Ten thousand head computed tomography (CT) scans were collected from the 2019 RSNA Intracranial Hemorrhage Detection and Classification Challenge dataset. Sinograms were simulated and then resampled in both a one-third truncated and one-third sparse manner. DCGANs were tasked with correcting the incomplete projection data, either in the sinogram domain where the full sinogram was recovered by the DCGAN and then reconstructed, or the reconstruction domain where the incomplete data were first reconstructed and the sparse or truncation artifacts were corrected by the DCGAN. Seventy-five hundred images were used for network training and 2500 were withheld for network assessment using mean absolute error (MAE), structural similarity index measure (SSIM), and peak signal-to-noise ratio (PSNR) between results of different correction techniques.
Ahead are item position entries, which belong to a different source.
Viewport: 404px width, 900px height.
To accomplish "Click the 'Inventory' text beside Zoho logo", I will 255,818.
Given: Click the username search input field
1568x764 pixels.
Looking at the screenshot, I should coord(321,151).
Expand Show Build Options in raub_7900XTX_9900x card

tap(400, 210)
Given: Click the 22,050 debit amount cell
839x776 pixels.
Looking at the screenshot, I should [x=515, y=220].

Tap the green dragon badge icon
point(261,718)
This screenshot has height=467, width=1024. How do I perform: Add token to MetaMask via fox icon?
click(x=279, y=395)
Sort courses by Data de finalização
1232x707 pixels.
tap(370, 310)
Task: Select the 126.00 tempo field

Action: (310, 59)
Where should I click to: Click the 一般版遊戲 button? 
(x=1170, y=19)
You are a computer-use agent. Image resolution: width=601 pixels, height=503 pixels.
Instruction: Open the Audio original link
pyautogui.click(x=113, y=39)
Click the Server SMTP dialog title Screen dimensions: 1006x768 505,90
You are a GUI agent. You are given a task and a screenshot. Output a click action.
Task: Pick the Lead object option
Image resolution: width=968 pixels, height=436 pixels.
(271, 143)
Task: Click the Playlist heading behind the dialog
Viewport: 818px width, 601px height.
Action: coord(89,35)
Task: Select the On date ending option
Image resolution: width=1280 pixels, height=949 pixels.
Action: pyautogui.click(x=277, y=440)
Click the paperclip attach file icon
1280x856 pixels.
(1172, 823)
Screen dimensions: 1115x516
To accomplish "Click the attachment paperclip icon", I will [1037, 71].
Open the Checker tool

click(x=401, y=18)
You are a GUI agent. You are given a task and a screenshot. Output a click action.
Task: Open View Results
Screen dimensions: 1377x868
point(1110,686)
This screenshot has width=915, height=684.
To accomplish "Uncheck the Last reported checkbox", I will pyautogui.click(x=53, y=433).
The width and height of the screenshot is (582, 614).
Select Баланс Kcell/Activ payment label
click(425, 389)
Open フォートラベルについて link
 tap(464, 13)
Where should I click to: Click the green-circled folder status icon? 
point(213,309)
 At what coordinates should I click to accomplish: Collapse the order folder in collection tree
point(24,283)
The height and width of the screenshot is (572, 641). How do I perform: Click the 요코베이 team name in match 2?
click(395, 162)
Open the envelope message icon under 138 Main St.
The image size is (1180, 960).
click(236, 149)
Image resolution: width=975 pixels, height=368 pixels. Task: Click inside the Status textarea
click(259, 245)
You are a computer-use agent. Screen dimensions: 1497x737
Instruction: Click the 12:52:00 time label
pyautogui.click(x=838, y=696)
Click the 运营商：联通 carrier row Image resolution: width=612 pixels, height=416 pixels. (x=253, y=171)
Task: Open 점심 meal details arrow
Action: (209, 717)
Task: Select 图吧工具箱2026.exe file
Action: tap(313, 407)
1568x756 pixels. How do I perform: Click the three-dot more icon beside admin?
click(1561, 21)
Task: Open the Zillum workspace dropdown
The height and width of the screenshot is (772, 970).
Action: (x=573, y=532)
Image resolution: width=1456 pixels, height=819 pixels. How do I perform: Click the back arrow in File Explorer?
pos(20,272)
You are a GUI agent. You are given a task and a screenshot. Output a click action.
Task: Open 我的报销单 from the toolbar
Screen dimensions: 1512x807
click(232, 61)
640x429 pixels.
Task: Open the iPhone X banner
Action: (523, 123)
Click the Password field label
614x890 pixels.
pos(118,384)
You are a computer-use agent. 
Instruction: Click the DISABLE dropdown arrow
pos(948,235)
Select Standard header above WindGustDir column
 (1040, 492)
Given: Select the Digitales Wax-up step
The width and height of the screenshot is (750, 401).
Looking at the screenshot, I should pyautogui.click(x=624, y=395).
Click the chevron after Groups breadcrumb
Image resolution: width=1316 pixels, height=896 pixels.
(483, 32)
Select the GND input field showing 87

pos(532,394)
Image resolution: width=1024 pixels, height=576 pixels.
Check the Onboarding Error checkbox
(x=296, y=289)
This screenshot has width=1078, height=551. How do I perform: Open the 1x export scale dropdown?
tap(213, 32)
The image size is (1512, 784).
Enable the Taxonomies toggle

Image data from a quality-assurance phantom were also resampled in the two manners and corrected and reconstructed for network performance assessment using line profiles across high-contrast features, the modulation transfer function (MTF), noise power spectrum (NPS), and Hounsfield Unit (HU) linearity analysis.

RESULTS

Better agreement with the fully sampled reconstructions were achieved from sparse acquisition corrected in the sinogram domain and the truncated acquisition corrected in the reconstruction domain. MAE, SSIM, and PSNR showed quantitative improvement from the DCGAN correction techniques. HU linearity of the reconstructions was maintained by the correction techniques for the sparse and truncated acquisitions. MTF curves reached the 10% modulation cutoff frequency at 5.86 lp/cm for the truncated corrected reconstruction compared with 2.98 lp/cm for the truncated uncorrected reconstruction, and 5.36 lp/cm for the sparse corrected reconstruction compared with around 2.91 lp/cm for the sparse uncorrected reconstruction. NPS analyses yielded better agreement across a range of frequencies between the resampled corrected phantom and truth reconstructions.

CONCLUSIONS

We demonstrated the use of DCGANs for CT-image correction from sparse and truncated simulated projection data, while preserving imaging quality of the fully sampled projection data.